*DIRECTIONS FOR THIS TASK*:
Return every line of the listing below, unchanged, from its first line to the line holding "Physician hiring software (70, 209)", that line included.

*DATA LISTING*:
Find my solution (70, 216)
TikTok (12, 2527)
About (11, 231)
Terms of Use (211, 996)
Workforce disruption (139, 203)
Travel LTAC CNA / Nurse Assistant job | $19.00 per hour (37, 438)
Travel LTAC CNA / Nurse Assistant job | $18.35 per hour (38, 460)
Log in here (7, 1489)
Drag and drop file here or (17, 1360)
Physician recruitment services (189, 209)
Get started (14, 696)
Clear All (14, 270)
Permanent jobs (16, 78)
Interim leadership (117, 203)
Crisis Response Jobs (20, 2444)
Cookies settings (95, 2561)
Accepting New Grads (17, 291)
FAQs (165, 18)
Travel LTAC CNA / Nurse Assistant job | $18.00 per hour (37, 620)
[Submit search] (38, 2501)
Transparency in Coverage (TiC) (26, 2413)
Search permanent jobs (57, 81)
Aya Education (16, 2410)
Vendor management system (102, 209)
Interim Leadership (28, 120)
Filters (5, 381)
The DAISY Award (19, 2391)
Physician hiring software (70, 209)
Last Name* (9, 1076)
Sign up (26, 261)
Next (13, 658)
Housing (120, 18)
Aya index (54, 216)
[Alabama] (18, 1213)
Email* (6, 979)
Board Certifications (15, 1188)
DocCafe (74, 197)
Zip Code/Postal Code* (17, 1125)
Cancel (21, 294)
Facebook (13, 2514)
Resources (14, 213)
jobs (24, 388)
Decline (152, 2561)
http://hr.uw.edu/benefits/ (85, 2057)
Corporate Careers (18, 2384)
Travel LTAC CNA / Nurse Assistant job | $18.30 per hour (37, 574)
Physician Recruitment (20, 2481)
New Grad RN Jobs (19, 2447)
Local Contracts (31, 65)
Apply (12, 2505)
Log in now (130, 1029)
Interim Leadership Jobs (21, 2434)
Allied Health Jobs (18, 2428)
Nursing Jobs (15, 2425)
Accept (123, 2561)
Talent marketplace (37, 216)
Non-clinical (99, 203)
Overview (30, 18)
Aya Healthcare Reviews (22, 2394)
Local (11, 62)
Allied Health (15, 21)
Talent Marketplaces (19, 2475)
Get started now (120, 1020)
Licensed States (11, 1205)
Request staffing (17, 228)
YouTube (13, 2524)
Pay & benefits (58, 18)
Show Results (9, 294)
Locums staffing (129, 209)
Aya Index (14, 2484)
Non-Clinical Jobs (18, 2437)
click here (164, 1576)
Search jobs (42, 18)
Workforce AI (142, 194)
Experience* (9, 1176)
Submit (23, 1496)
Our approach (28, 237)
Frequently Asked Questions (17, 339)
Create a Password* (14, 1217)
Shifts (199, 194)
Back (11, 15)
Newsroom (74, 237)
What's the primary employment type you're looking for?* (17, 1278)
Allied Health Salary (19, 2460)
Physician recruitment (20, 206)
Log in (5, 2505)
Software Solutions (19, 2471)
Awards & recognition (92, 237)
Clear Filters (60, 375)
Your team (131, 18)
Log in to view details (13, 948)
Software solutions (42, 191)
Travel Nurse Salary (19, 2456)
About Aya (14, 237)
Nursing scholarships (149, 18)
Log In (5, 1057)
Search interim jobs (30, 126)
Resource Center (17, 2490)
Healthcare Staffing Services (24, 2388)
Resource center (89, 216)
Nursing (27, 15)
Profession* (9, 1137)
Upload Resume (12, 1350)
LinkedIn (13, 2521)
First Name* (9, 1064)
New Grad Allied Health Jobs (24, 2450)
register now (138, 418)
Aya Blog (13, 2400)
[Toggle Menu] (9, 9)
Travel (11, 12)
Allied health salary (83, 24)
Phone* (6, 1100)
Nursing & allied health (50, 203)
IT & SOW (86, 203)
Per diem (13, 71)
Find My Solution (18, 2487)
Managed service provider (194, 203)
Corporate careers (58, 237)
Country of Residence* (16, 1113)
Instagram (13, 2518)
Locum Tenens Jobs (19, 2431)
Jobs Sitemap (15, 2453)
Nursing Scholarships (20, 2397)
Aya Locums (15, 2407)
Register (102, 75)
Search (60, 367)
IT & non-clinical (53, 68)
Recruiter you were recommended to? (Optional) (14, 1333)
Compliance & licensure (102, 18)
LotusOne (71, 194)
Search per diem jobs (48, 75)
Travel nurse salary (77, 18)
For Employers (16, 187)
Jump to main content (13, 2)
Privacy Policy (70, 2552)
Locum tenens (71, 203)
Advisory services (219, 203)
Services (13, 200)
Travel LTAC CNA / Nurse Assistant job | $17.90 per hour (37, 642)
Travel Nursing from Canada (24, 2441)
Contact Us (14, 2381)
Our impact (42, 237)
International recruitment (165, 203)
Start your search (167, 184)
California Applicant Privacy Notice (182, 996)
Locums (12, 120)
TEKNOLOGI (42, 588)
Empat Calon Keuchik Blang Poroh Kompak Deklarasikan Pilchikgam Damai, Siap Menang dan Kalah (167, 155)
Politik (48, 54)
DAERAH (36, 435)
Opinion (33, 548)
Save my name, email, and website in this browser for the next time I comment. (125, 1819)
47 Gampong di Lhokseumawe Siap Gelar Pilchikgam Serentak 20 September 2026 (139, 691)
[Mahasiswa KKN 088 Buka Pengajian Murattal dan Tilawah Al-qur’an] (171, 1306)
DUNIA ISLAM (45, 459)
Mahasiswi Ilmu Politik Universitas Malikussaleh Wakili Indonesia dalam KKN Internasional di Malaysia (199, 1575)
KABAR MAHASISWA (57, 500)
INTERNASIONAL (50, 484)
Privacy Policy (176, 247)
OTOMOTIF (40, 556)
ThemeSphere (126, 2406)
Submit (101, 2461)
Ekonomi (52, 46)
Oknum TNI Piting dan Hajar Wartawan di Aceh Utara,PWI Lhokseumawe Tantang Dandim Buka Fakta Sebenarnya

*ANSWER TO THE PROBLEM*:
Find my solution (70, 216)
TikTok (12, 2527)
About (11, 231)
Terms of Use (211, 996)
Workforce disruption (139, 203)
Travel LTAC CNA / Nurse Assistant job | $19.00 per hour (37, 438)
Travel LTAC CNA / Nurse Assistant job | $18.35 per hour (38, 460)
Log in here (7, 1489)
Drag and drop file here or (17, 1360)
Physician recruitment services (189, 209)
Get started (14, 696)
Clear All (14, 270)
Permanent jobs (16, 78)
Interim leadership (117, 203)
Crisis Response Jobs (20, 2444)
Cookies settings (95, 2561)
Accepting New Grads (17, 291)
FAQs (165, 18)
Travel LTAC CNA / Nurse Assistant job | $18.00 per hour (37, 620)
[Submit search] (38, 2501)
Transparency in Coverage (TiC) (26, 2413)
Search permanent jobs (57, 81)
Aya Education (16, 2410)
Vendor management system (102, 209)
Interim Leadership (28, 120)
Filters (5, 381)
The DAISY Award (19, 2391)
Physician hiring software (70, 209)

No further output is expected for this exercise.